Une entreprise impliquée dans des activités de commerce de réexportation demande si elle doit payer des droits de timbre et les barèmes de paiement. La meilleure réponse indique que le commerce de réexportation nécessite généralement le paiement de droits de timbre, car il implique des documents tels que des contrats d’achat et de vente de marchandises. Il est généralement imposé selon le barème des contrats d’achat et de vente, avec un taux de trois dix-millièmes, calculé sur le montant indiqué dans le contrat. Si le prix et la taxe sur la valeur ajoutée ne sont pas indiqués séparément, le montant incluant la taxe sur la valeur ajoutée est utilisé pour le calcul. Les politiques varient selon les régions, il est donc conseillé de consulter les autorités fiscales locales pour confirmation.
Comment comptabiliser les frais d’agence pour les équipements importés ? Y a-t-il des points à considérer ?

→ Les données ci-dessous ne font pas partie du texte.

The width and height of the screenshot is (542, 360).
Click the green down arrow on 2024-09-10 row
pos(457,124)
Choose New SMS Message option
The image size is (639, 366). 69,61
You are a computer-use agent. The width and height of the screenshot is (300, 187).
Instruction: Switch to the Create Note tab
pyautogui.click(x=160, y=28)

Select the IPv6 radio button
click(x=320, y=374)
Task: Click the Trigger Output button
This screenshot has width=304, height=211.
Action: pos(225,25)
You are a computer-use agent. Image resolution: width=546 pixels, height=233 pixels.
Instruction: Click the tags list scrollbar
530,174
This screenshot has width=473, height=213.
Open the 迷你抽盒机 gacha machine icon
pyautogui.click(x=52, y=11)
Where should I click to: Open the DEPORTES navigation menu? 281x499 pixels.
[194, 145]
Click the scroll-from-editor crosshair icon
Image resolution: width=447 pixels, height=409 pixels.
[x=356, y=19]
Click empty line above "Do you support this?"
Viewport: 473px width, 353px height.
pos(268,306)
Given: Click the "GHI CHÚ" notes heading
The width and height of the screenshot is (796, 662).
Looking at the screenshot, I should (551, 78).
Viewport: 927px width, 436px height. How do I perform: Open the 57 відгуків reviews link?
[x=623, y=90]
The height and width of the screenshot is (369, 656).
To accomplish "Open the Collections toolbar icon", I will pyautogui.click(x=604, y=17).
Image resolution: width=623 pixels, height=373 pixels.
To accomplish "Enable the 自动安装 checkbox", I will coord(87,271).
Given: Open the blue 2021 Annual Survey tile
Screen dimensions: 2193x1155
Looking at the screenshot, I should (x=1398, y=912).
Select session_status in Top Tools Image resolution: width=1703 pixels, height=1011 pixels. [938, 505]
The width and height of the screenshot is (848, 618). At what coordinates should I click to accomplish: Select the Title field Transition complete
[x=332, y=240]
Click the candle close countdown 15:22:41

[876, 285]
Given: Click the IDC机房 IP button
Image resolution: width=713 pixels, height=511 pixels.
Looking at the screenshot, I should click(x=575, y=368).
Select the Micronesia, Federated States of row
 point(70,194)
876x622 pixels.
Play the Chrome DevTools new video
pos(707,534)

La société a payé des frais d’agence pour l’importation d’équipements et ne sait pas comment les comptabiliser, ni les aspects fiscaux et autres considérations. La meilleure réponse indique que si les frais d’agence sont des dépenses nécessaires pour que l’équipement soit en état de marche prévu, ils doivent être intégrés au coût de l’équipement ; sinon, ils doivent être comptabilisés en frais de gestion. Il faut également prêter attention à la conformité des factures, à la déduction fiscale et à la justification des dépenses.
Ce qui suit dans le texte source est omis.